§ **Text excerpt**:

If players want a challenge, then they won’t intentionally create imbalanced teams in the first place. I do think there is an extent in advantage that can be given to prevent an all out spawn camp, but that’s about as far as I would go. The problem with giving too much compensation to an outclassed side is that it completely intrudes on the concept of skill (ex. CoD lowering the skill ceiling to promote fun). Not to mention that there are plenty of reasons why a loss is well deserved. Losing is not always fun nor are all wins challenging, but that in no way justifies auto-boosting incompetent players as a means of promoting “fun”. Losing is the long journey to self-improvement and eventually everyone will win more often than not and have close games. I would never want anything like that implemented in the pub for the same reason I would never want to see it in the competitive environment.
Community Question: Measuring Player Skill
Forfeit + rebalance vote option for a locked out team? I felt that was lacking in etqw.
Thats an interesting idea.
Forfeit on current map + rebalance on next.
The only negative; players deliberately F2ing the forfeit, to avoid the rebalance.
Still an improvement on the current vote system though.
etqw is lacking the ultimate anti-stackers machine
THE STACKOMETER
auto-rebalance when it gets overload (and people not allowed to change team for 5 min after it happens).
Or option C: Neither, we go back to the actual topic and keep discussing how skill should be defined and measured. Everyone is beating around the bush right now with lots of great points that can be saved for future topics.

§ **What the task asks**:
Decide whether each statement agrees with the forum discussion on team balance. Answer yes or no for each, and quote the words from the text that settle it.
(a) The first poster would support auto-boosting weaker players in public games.
(b) One drawback raised about the forfeit idea is that players might deliberately F2 the forfeit to avoid the rebalance.
(c) Under the "stackometer" proposal, people could not change teams for ten minutes after an auto-rebalance.
The data that comes next is separate from the text above.

§ **Supplied information**:
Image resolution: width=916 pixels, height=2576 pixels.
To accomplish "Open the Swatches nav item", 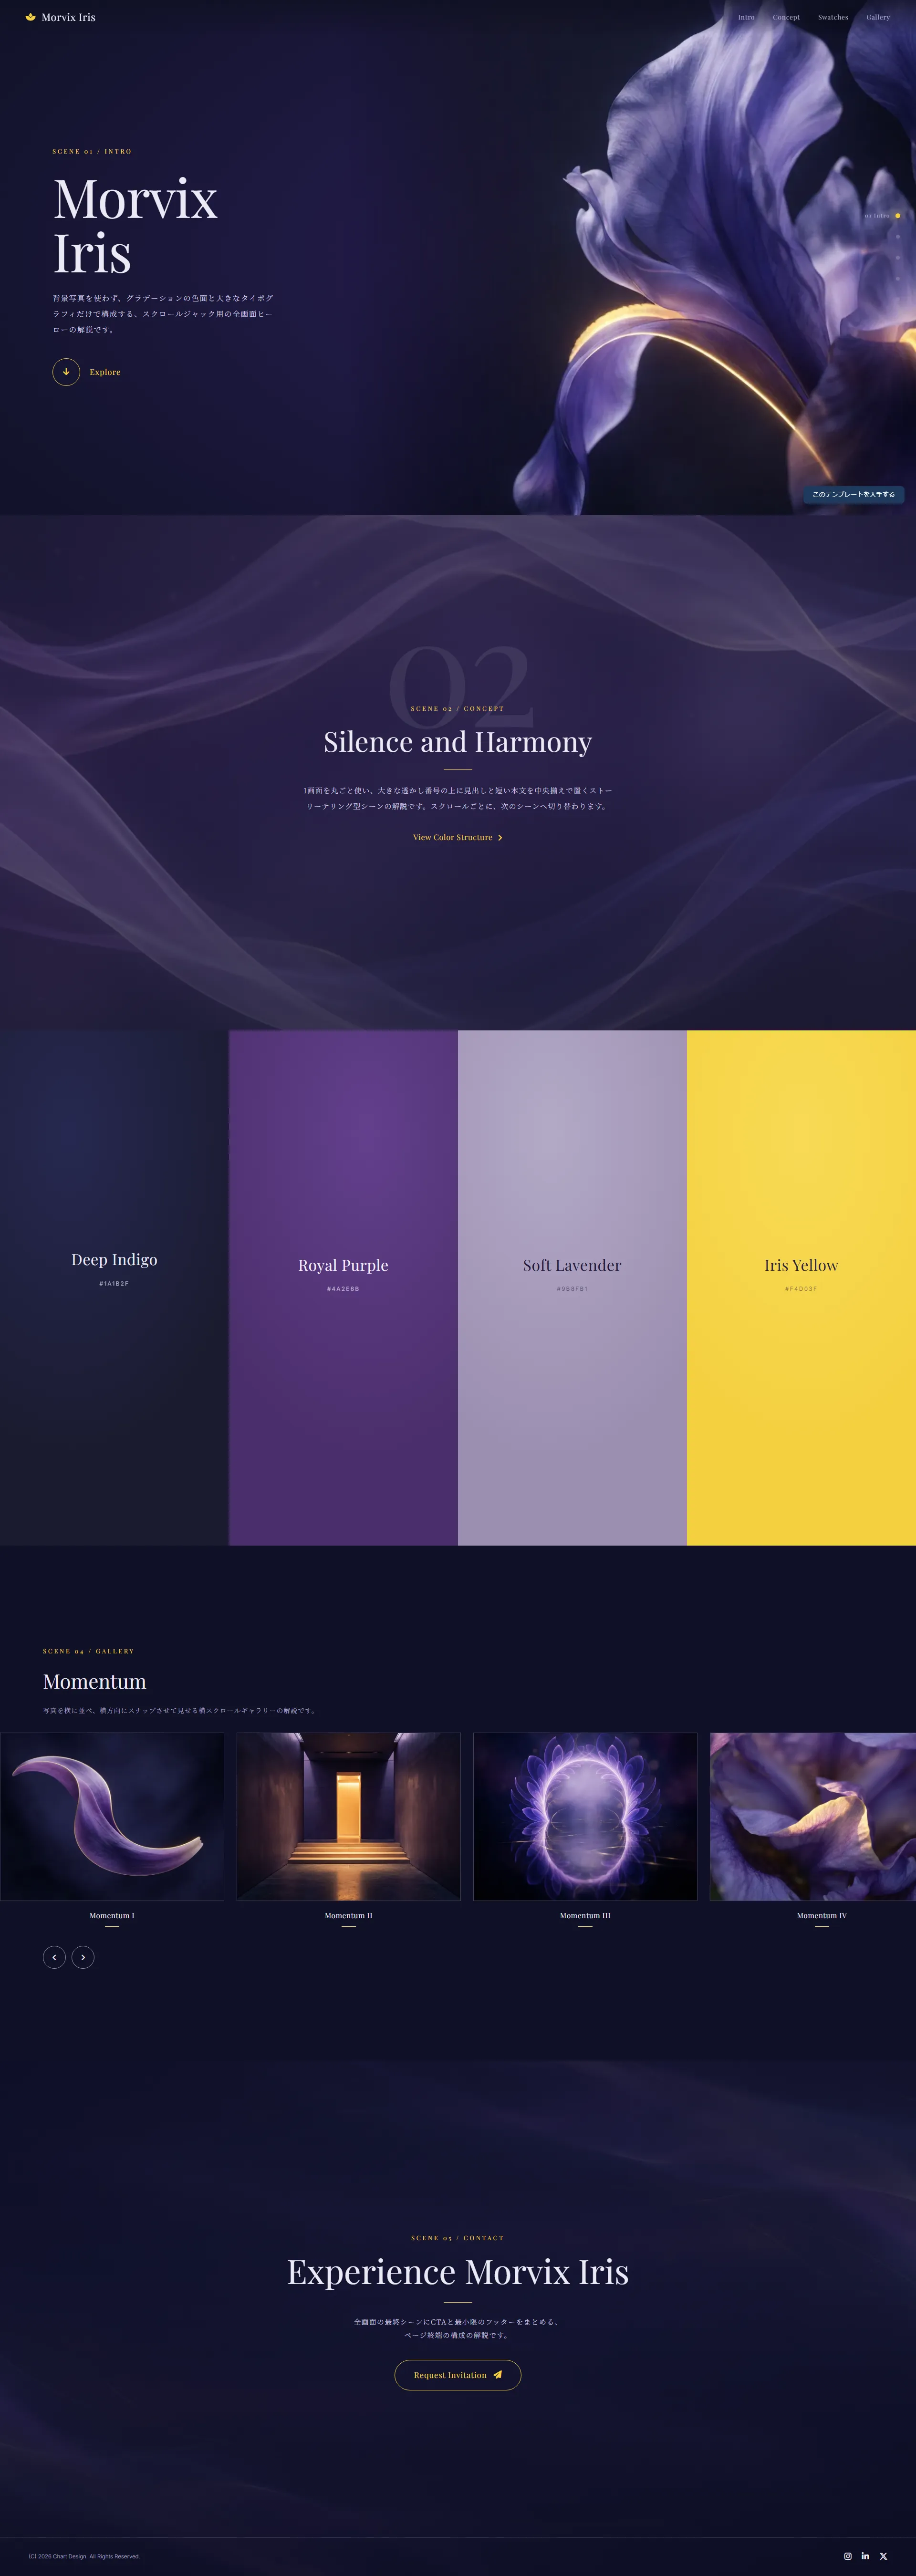I will point(833,17).
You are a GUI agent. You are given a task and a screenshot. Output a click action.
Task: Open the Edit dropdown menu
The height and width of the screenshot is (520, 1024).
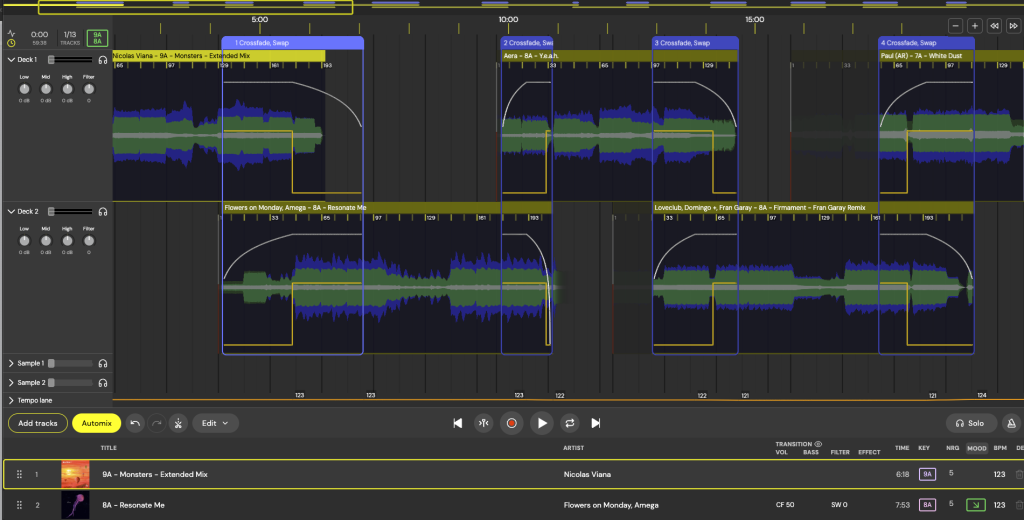click(215, 423)
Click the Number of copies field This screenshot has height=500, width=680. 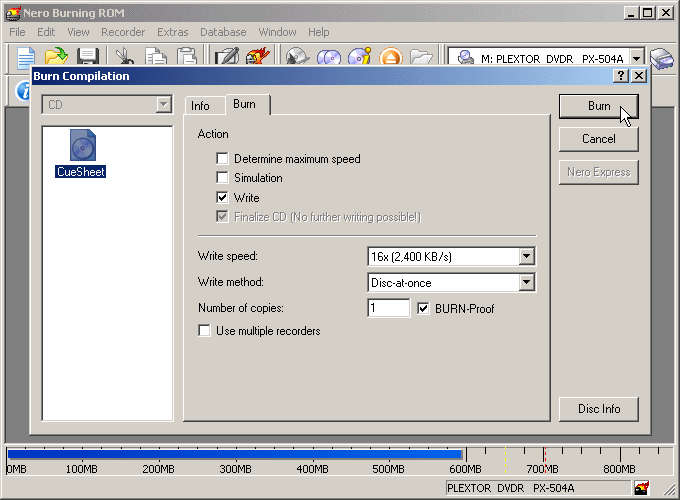pyautogui.click(x=388, y=309)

§ **Task response**:
(a) No: "I would never want anything like that implemented in the pub"
(b) Yes: "players deliberately F2ing the forfeit, to avoid the rebalance."
(c) No: "people not allowed to change team for 5 min after it happens"